To him everything is one big game. "It IS funny," he shouts as he runs away with the pile of clothes I neatly folded just moments before.
"No," I say. "It is not funny. Bring those back here now." He runs off giggling. I breathe, long and slowly. And perhaps he’s right. When did life get so serious, I wonder?
He is two and just as capable of an epic tantrum as the next toddler. But while I get frustrated at the supermarket he sits in the shopping cart waving his arms, shaking his butt, and singing to himself. He's a happy kid. Here's hoping he'll always be that way.
My little boy, it turns out, has a lot to teach me about being here, in this present moment. He wants me to be happy too. But, in the precise moments when my son wields his question, happy is not the word that comes to mind.
The defining theme of my 2016 has been trying to find more happiness. I have so much in my life to be grateful for, so why did I still feel like something was missing?
I started my quest with a gratitude journal – writing three things every day for which I am grateful. But it didn't do much for me. Yes, I am very, very appreciative of coffee. And my supportive husband. And my adorable child. But housework and toddler tantrums didn't get any less frustrating.

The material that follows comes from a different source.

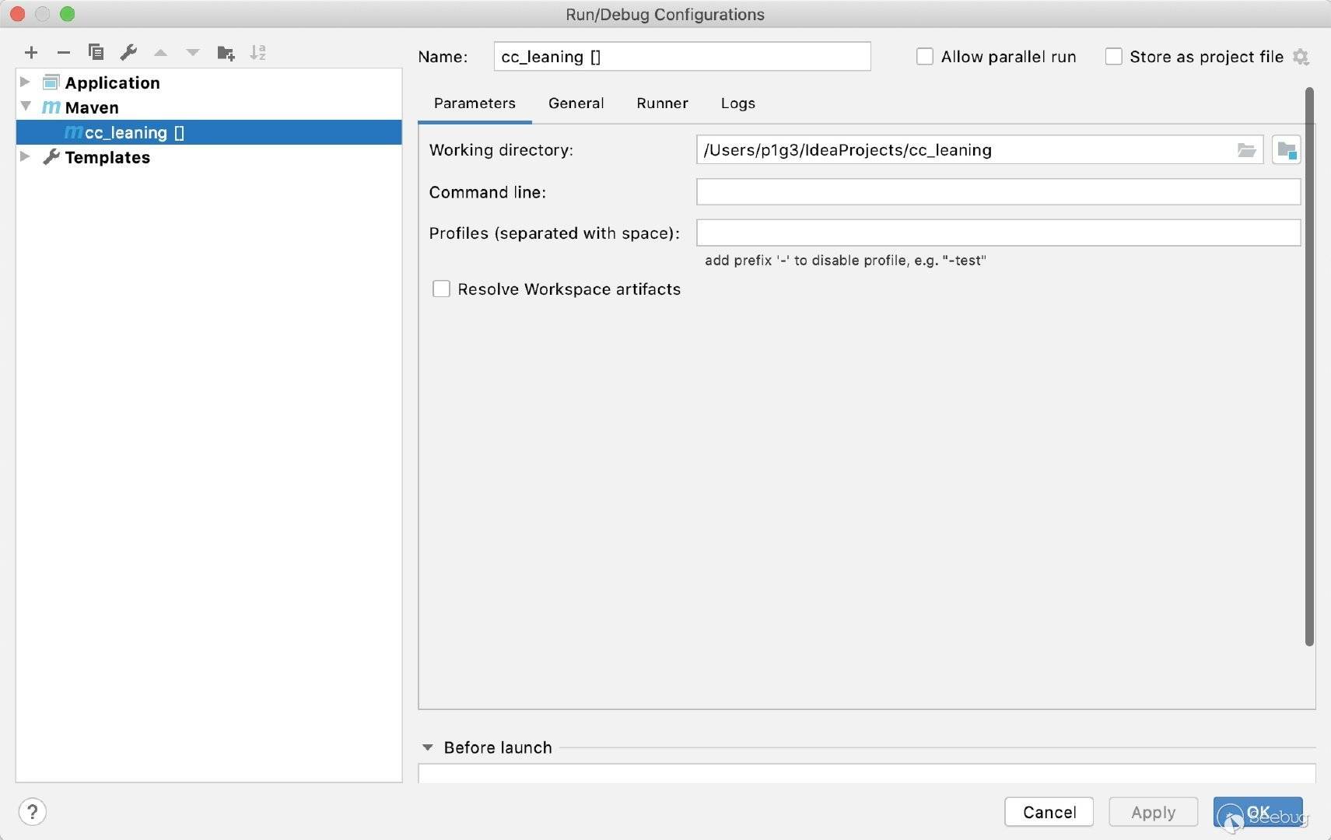Image resolution: width=1331 pixels, height=840 pixels.
Task: Collapse the Before launch section
Action: 428,747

Next, I tried meditating using an app called Headspace. I like it a lot. Andy, the calm, reassuring Brit who narrates the sessions likes to talk about the blue sky. It is always there behind the clouds, our job is not to try and change anything, so much as to recognize what is already true.
Meditation promotes a quiet, nonjudgmental acceptance of whatever thoughts and emotions we have. An endless striving to be happier and a constant quest for self-improvement may actually be counterproductive.
I do enjoy the 10 minutes a day spent listening to the app. I'm becoming more mindful. But my inner toddler still wants to jump up and down screaming, "NO! NO! NO!" from time to time. I may not be destined for any sort of enlightenment just yet.
The third thing I tried was keeping morning pages. Three pages in a notebook every day. I wasn’t trying to achieve greater calm or happiness through this one. I wanted to make space for more creativity.
But it turns out this has been the most powerful tool of all. There are no rules, beyond writing three pages of longhand every day. Some days I sit and write nothing but my complaints, all the things I wish could be different about the world and my life. I stopped resisting or trying to change my negative feelings and let them out on the page where no one else would see.
My frustrations are losing their power over me. By splashing them out across the pages, I'm taking back control. I get them out of the way before I start my day. Of course, some of the negative thoughts come back day after day. I complain about the same things over and over again. But as we head into fall and the final months of the year, I see progress.
Motherhood is the biggest challenge a woman can face. There are mountains of pressure to be a particular type of mom and oceans of guilt when we all inevitably fail to live up. Being happy can be one more expectation we don't know how to achieve.
It turns out trying to be happy is not effective. In my journal I let the storm rain down, and the winds howl to their heart's content. And the blue sky opens itself into my day.